Text block:
++++++++++

Q&A: CEO explains CCHIT’s new plans
February 4, 2014 in Medical Technology
CCHIT surprised many in the industry this past week when it announced it would be bowing out of the EHR certification game to focus on advisory services and thought leadership. Alisa Ray, executive director and CEO of the standards and testing pioneer, spoke with Healthcare IT News about the rationale behind that decision.
Q: Why is CCHIT going in this new direction?
A: It’s a combination of things. Our board has looked at the ONC certification and testing business — and in particular the new requirements for 2014. It’s been very variable, from a business perspective. So in terms of just managing operations and trying to keep a full staff synced through the peaks and valleys, it’s been very hard to do.
This is our sole line of business right now, ONC testing and certification. So we’re very susceptible — if there are updates in the program that slow things down for a little while, if the vendors don’t come right away, then there’s a lag in our revenue because we get paid by them needing testing.

++++++++++

[Records excerpted from a collection]
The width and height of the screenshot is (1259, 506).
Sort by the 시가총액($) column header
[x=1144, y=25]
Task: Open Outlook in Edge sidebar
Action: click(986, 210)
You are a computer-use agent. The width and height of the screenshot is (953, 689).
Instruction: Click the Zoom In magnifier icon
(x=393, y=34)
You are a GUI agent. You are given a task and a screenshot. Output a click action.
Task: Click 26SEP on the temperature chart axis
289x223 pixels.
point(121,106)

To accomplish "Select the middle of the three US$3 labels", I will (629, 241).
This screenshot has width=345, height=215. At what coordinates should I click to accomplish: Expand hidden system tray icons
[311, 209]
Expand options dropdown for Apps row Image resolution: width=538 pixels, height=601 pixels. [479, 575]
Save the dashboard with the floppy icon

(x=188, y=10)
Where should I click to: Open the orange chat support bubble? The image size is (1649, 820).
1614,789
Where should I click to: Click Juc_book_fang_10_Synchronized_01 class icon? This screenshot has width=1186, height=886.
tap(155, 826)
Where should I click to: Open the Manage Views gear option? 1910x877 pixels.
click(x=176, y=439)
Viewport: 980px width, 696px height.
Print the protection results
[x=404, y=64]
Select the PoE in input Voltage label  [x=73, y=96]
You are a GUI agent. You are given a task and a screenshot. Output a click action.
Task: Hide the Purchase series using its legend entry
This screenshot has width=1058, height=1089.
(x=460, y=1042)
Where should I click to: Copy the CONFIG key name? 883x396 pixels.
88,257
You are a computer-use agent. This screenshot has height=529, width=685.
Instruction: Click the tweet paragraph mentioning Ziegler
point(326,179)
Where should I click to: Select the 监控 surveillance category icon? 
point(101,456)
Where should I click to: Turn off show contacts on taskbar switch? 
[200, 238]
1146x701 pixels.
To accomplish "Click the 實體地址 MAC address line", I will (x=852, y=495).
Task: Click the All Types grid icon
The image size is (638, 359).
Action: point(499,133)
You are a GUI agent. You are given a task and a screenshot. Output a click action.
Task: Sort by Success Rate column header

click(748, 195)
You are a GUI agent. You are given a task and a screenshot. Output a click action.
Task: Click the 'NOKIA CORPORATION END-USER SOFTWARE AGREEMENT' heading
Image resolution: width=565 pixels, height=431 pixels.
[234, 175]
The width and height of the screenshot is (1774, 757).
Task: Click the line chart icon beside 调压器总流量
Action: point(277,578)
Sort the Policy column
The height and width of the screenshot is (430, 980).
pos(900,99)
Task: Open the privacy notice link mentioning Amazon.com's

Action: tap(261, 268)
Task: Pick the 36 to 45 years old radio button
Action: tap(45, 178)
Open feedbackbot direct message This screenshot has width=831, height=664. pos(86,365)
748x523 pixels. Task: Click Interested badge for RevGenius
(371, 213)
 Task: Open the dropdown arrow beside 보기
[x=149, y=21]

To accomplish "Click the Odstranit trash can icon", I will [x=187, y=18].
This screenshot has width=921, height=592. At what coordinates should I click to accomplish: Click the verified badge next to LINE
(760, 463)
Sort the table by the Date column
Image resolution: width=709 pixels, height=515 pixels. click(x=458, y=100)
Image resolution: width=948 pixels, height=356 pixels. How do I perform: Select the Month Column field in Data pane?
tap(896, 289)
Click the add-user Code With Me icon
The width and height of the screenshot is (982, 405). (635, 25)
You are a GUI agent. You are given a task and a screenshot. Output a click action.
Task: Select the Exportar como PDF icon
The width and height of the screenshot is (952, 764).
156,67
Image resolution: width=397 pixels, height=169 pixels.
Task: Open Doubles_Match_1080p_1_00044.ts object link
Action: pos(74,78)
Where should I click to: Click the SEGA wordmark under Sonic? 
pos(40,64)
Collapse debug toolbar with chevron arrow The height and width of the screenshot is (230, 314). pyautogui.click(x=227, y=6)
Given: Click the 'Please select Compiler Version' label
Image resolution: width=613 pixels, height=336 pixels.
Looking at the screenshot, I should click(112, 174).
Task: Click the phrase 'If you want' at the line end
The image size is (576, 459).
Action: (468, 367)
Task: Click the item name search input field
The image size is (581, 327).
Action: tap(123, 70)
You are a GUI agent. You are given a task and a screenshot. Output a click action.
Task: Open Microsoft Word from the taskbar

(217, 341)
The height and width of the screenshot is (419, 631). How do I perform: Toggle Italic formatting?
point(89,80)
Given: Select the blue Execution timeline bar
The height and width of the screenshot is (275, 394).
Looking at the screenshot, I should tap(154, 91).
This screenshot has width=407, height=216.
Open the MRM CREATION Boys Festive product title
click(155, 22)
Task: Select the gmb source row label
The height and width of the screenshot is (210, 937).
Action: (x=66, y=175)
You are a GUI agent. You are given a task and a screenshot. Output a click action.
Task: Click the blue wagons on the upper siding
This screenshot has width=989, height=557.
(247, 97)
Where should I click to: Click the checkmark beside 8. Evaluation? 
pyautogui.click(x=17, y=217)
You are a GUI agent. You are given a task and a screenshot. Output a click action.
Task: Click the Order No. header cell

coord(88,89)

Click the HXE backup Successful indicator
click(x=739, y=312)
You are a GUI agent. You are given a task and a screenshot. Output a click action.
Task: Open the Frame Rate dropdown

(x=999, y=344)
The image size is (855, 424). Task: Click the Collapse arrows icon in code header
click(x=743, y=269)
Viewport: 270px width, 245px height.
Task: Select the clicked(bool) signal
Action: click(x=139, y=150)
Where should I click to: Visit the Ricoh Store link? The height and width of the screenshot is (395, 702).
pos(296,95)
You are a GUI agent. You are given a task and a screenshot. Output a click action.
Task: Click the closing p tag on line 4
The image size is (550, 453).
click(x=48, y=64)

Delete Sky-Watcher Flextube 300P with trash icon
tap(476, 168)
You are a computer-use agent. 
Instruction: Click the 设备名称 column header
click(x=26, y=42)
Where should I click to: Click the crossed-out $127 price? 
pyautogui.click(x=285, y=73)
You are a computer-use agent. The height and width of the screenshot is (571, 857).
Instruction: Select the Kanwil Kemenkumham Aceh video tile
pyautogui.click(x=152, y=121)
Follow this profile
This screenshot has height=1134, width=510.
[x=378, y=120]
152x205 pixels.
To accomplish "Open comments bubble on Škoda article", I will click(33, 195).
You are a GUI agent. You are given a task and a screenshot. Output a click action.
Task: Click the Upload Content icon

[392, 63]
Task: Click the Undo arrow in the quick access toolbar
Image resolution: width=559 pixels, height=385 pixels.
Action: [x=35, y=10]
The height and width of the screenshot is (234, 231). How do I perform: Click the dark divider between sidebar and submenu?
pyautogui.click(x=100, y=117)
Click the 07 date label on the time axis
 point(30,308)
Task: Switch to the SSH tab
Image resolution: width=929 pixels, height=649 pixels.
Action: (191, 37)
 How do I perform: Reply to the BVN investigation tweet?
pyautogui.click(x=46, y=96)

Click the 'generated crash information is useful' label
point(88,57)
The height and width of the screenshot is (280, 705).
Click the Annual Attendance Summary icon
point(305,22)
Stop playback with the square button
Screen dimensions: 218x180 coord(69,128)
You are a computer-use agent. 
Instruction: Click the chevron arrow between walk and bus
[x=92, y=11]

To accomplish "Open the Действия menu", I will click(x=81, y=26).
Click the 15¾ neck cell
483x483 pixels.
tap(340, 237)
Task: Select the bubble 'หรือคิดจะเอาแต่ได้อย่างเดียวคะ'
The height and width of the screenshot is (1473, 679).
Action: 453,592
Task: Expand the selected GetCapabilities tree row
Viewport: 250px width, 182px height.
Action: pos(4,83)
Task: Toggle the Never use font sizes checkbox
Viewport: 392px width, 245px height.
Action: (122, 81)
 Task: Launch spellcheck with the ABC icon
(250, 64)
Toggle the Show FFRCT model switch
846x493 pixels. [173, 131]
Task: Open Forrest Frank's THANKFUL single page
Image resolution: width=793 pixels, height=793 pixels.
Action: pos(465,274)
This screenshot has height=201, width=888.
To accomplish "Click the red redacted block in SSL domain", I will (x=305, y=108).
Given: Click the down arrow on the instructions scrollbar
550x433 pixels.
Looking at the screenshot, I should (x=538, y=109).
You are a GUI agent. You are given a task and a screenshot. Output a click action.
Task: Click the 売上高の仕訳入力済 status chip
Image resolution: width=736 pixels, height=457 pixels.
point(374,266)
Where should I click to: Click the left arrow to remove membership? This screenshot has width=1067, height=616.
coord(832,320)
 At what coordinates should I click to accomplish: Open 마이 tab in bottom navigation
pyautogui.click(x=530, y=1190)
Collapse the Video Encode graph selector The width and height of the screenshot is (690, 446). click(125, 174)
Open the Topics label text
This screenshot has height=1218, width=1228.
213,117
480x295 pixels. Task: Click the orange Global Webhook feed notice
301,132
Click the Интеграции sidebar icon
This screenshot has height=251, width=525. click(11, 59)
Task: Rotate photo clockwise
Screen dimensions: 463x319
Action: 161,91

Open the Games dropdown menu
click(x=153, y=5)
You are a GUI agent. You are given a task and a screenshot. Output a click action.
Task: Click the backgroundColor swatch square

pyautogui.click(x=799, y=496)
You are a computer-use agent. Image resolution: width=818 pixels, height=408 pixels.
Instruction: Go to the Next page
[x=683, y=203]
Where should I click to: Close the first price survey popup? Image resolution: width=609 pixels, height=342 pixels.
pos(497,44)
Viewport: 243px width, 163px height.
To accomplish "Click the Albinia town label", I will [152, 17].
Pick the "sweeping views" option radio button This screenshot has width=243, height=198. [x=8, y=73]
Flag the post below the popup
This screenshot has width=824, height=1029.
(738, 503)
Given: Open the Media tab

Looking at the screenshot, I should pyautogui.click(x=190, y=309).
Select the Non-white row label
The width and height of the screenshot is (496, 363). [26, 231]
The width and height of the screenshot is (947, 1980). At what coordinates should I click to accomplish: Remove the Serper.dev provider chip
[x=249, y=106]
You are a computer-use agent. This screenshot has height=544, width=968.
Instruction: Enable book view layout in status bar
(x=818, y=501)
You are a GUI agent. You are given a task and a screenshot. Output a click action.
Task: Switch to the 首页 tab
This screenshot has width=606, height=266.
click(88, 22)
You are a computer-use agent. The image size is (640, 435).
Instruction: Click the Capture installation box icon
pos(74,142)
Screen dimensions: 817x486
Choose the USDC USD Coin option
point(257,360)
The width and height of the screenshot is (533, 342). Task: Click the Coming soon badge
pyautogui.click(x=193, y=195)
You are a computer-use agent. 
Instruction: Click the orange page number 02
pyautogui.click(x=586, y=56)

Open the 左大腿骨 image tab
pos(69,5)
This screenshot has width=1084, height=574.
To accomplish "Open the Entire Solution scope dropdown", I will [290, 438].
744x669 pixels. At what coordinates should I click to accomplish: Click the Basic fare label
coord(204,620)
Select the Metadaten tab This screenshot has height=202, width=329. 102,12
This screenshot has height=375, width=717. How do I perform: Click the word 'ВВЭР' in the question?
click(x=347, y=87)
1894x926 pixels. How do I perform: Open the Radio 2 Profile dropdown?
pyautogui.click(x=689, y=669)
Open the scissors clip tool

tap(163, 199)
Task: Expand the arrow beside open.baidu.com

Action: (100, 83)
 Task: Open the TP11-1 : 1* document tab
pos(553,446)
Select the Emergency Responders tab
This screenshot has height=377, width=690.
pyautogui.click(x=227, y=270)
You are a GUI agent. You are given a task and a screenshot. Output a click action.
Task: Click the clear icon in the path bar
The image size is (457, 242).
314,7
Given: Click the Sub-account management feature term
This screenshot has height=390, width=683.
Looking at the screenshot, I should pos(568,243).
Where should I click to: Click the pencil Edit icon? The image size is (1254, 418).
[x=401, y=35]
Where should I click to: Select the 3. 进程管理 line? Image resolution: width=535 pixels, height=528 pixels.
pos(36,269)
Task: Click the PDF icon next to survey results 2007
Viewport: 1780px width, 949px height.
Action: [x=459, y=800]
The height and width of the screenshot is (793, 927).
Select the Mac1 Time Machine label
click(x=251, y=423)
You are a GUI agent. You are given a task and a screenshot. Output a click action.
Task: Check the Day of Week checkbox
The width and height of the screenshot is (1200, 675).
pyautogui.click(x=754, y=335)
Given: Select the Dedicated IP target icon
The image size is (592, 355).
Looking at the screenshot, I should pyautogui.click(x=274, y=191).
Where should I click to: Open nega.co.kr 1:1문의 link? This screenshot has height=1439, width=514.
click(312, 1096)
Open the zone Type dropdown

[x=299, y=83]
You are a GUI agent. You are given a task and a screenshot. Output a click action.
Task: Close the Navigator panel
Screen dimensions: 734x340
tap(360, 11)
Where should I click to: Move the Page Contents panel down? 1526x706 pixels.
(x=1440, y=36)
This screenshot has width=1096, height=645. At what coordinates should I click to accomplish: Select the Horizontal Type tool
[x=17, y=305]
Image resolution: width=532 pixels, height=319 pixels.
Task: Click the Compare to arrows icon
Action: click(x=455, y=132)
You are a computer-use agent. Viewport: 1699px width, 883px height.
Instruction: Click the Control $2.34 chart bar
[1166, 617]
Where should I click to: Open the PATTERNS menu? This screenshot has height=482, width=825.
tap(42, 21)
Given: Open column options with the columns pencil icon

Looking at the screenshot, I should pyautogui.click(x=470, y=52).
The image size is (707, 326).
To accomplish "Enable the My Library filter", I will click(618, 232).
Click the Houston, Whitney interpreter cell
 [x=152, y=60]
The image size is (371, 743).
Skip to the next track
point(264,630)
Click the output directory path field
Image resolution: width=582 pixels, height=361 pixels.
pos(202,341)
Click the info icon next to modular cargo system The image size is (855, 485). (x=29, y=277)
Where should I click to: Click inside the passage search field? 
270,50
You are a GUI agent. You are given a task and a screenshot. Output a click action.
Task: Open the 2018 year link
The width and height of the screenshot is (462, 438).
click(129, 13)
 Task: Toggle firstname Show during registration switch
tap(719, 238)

++++++++++

Problem 1:
According to the CCHIT interview, what is the organization's sole line of business right now?
Problem 2:
Resume the CCHIT interview, picking up right after its last sentence.

Written reply 1:
ONC testing and certification.

Written reply 2:
And we’re actually quite busy right now. We’re really pleased, and we think that’s a good sign for ONC and the program that the vendors are finally stepping up. But we get out our crystal ball and say, “Hmm, when will the Stage 3 business come on line?” And no one really knows.
So if you’re a good board, and you’re trying to do a three- to five-year plan around something with so much uncertainty, they just said, “Look, let’s just take the resources we do have and pivot into something that’s really more aligned with our roots and our original mission as a non-profit.”
So that’s really it. It’s bold move, to exit a business and a revenue stream, but strategically it feels right to align better with what we were created to do.
Q: What sort of thinking went into this? Was it a tough decision?
A: Yes, it was a tough decision because CCHIT, when we started doing our work in 2005 and 2006, we really pioneered EHR certification. We showed that it could be done, it could be done efficiently and reliably. It’s something we’re very proud of. So yeah, it was something the board spent a lot of time thinking about. It wasn’t just a cold dollars and cents reaction, like, “We had a bad quarter.” It wasn’t like that at all.
Q: What was ONC’s reaction?
A: We went and met with them. It was important to let them know. Because we’re probably — I don’t say this boastfully — but we’re probably the leader or one of the largest certifiers, so they needed to be aware. They understand. I think they take it in stride. The way they have crafted the testing and certification program now, they wanted multiple organizations, and I think they contemplated that there might be some sort of in and out.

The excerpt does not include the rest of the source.